▶ **Exercise set**
• a. From the passage about the cooking show, repeat word for word the part starting at "The show’s set" and ending at "in the house.".
• b. In the records, rewrite the lines starting at the line containing "Task: Click the sidebar vertical scrollbar" and ending at the line containing "This screenshot has width=215, height=216.", with "yellow" replaced by "orange" and everything else left unchanged. Return only those lines.

▶ **Excerpted text**
The show’s set reminds me of the show “Emeril Live!” on the FoodNetwork.  I’m actually just waiting for Chef Gonzalez to interject “Bam!” everytime he seasons or garnishes his dishes and I swear, it will be “Emeril Live!” all over again.  Fortunately though, he doesn’t have a signature expression or catch phrase – or “Bam!” – so all that I’m left with, as an audience, is contending with his speaking voice that seems to always be at the top of his lungs.  Kind of annoying at times.  Especially since he is in a studio setting, with sufficient voice amplification provided for by microphones.  He doesn’t have to speak so loud as if he were in a Broadway theater trying to reach the audience who bought the cheapest seats in the house.

▶ **Items**

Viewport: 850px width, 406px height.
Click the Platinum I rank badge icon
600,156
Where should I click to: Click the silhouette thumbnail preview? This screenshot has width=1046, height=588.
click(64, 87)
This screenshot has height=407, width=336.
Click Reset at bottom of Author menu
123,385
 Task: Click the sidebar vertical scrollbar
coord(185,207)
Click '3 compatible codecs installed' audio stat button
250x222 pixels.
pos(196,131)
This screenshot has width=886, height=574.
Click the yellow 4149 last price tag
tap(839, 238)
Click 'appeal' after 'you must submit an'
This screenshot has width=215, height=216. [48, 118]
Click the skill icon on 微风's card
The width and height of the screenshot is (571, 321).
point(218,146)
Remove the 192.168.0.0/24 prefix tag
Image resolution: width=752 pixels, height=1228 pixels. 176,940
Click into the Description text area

▶ **Problem solutions**
• a.
The show’s set reminds me of the show “Emeril Live!” on the FoodNetwork.  I’m actually just waiting for Chef Gonzalez to interject “Bam!” everytime he seasons or garnishes his dishes and I swear, it will be “Emeril Live!” all over again.  Fortunately though, he doesn’t have a signature expression or catch phrase – or “Bam!” – so all that I’m left with, as an audience, is contending with his speaking voice that seems to always be at the top of his lungs.  Kind of annoying at times.  Especially since he is in a studio setting, with sufficient voice amplification provided for by microphones.  He doesn’t have to speak so loud as if he were in a Broadway theater trying to reach the audience who bought the cheapest seats in the house.

• b.
 Task: Click the sidebar vertical scrollbar
coord(185,207)
Click '3 compatible codecs installed' audio stat button
250x222 pixels.
pos(196,131)
This screenshot has width=886, height=574.
Click the orange 4149 last price tag
tap(839, 238)
Click 'appeal' after 'you must submit an'
This screenshot has width=215, height=216. [48, 118]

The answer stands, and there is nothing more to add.